Six Days in Fallujah

Six Days in Fallujah Publisher Issues Statement Contradictory to Comments From CEO Peter Tamte

A month after Six Days in Fallujah was revived and a number of controversial interviews with Victura CEO Peter Tamte, the publisher has released a statement on its official Twitter account in an attempt to clear the air. However, much of its statement goes against what Tamte has previously talked about in detail, including walking back commentary about the game’s political nature and portrayal of war crimes, specifically white phosphorous. You can read the full statement from Victura below:

Here’s the full text of the statement from the image:

We understand the events recreated in Six Days in Fallujah are inseparable from politics. Here’s how the game gives voice to a variety of perspectives:

The stories in Six Days in Fallujah are told through gameplay and documentary footage featuring service members and civilians with diverse experiences and opinions about the Iraq War. So far, 26 Iraqi civilians and dozens of service members have shared the most difficult moments of their lives with us, so we can share them with you, in their words.

The documentary segments discuss many tough topics, including the events and political decisions that led to the Fallujah battles as well as their aftermath. While we do not allow players to use white phosphorus as a weapon during gameplay, its use is described during the documentary segments.
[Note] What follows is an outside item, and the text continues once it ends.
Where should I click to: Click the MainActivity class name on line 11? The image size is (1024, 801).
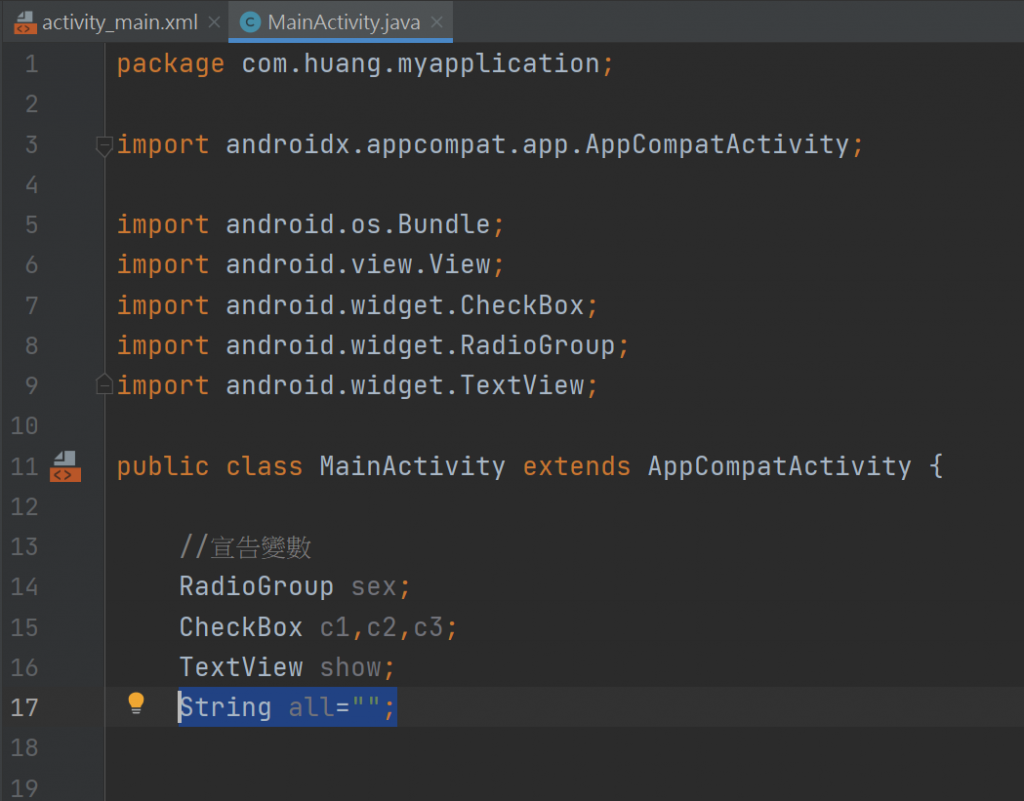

During gameplay players will participate in stories that are given context through the documentary segments. Each mission challenges players to solve real military and civilian scenarios from the battle interactively, offering a perspective into urban warfare not possible through any other media.

We believe the stories of this generation’s sacrifices deserve to be told by the Marines, Soldiers and civilians who were there.

We trust you will find the game—like the events it recreates—to be complex.

The statement from Victura attempts to distance itself from comments made by the company’s own CEO, Peter Tamte, in a number of interviews with various gaming news outlets. Most notably, Tamte had said that the game wasn’t interested in trying to make a political commentary, yet this statement from Victura seems to walk that back and at least acknowledge that the game’s subject matter is “inseparable from politics.”  However, it then goes on to justify it by saying the game will give voice to a “variety” of perspectives, which doesn’t get at the criticisms that the game will try to paint the US military’s part in this event as a whole lot rosier than it actually is.

Tamte had also previously said that Six Days in Fallujah would not include white phosphorus due to not having “an authentic, factual basis on which to tell that” and that he didn’t want “sensational types of things…to distract from the human stories that we can all identify with,” however this statement says that white phosphorus will be described during the documentary segments, which seems once again to contradict Tamte’s comments made during interviews.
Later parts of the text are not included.